Member of the Sejm (1993-2001)

Prof. dr hab.

Personal details
- Born: 1966 (age 59–60) Katowice, Polish People's Republic
- Party: Freedom Union (Poland)
- Occupation: lawyer, theologian, academician

= Tadeusz J. Zieliński =

Polish lawyer and Protestant theologian

Tadeusz Jacek Zieliński (born 1966 in Katowice) is a Polish lawyer and Protestant theologian, professor of theological sciences and Juris Doctor. Member of Polish Parliament (1993-2001) and president of Polish Association of Church-State Law (2008-2016). Since 2016 deputy rector of the Christian Academy of Theology in Warsaw.

==Biography==
Tadeusz Jacek Zieliński graduated from the University of Silesia in Katowice where he received M.A. degree in Law. He obtained Doctorate and Habilitation in Protestant theology at the Christian Academy of Theology in Warsaw. At the Law and Administration Faculty of the University of Warsaw he received Doctorate in Juridicial Sciences. In 2015 President of the Republic of Poland granted him full professorship in theological sciences. He was an adjunct professor and extraordinary professor of the Christian Academy of Theolog in Warsaw, and since 2015 an ordinary professor of the Academy, where he served as the Dean of the Faculty of Theology (2008-2012) and of the Faculty of Education (2012-2016). In 2016 he was elected a deputy rector for education and development.

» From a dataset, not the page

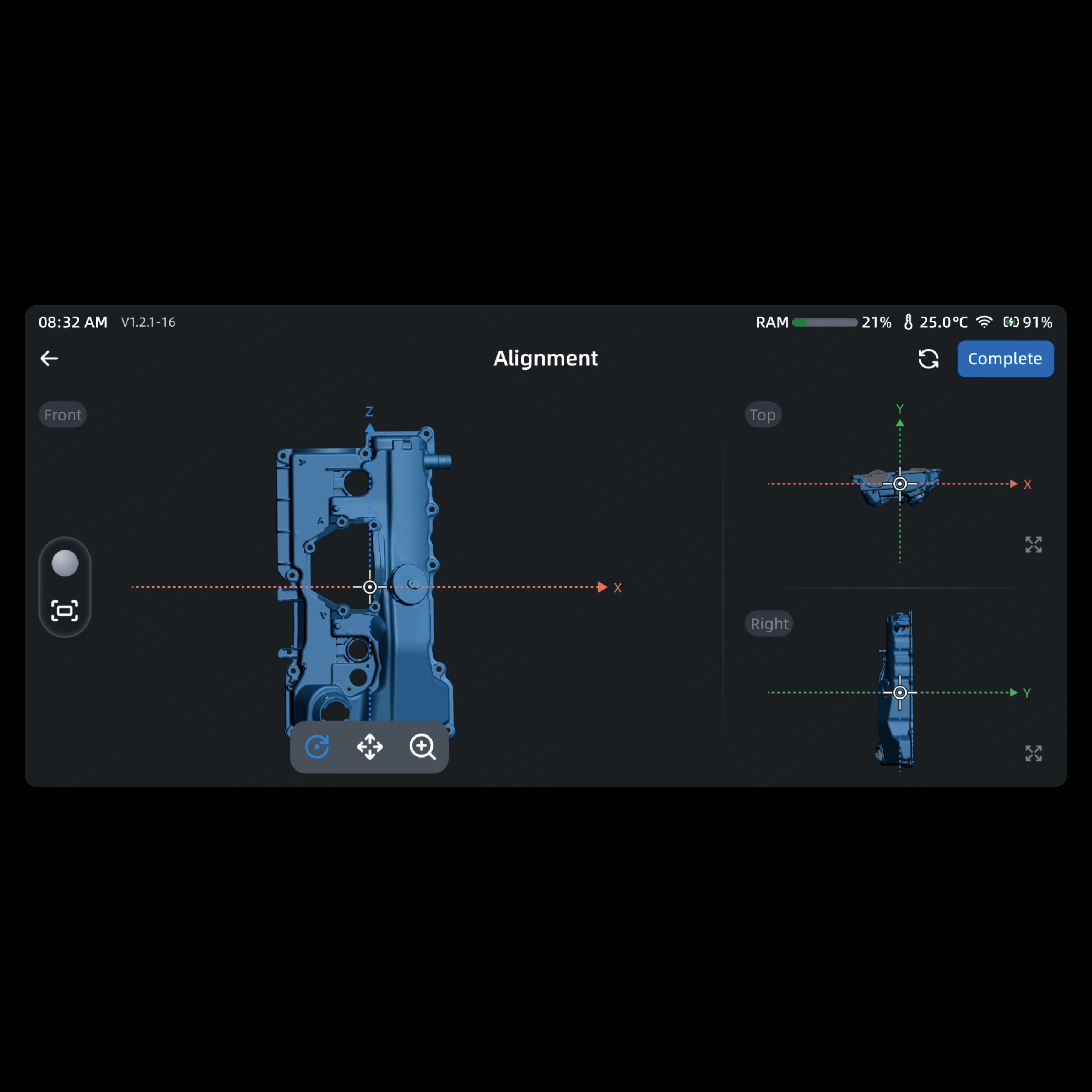Click the battery charging icon
The width and height of the screenshot is (1092, 1092).
(1011, 322)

He was a member of the Main Chamber of the Parliament of Poland (Sejm) in the years 1993-1997 and 1997-2001, representing the Democratic Union and later the Freedom Union.

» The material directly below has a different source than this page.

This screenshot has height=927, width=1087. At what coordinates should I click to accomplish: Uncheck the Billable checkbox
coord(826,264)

He served as president of the Polish Association of Church-State Law (2008-2016).

==Selected publications==
- Państwowy Kościół Anglii. Studium prawa wyznaniowego [The Established Church of England. A Study in State-made Law], Wydawnictwo Naukowe ChAT, Warszawa 2016.
- Ustawa o stosunku Państwa do gmin wyznaniowych żydowskich w Polsce. Komentarz [The Law on the Relations between the State and Jewish Religious Communities in Poland] (coathor: Andrzej Czohara), WoltersKluwerBusiness, Warszawa 2012.
- Obecność religii w publicznym systemie oświaty w aspekcie prawnym [Presence of Relion in Public School System in Legal Aspect] (editor), Wydawnictwo Naukowe ChAT, Warszawa 2012.
- Państwo wobec religii w szkole publicznej według orzecznictwa Sądu Najwyższego USA [State and Religion in Public Schools in the Jurisprudence of the U.S. Supreme Court, Wydawnictwo Adam Marszałek, Toruń 2008.
- Roger Williams. Twórca nowoczesnych stosunków państwo-kościół [Roger Williams as a Creator of Modern Church-State Relations], Wydawnictwo Naukowe Semper, Warszawa 1997.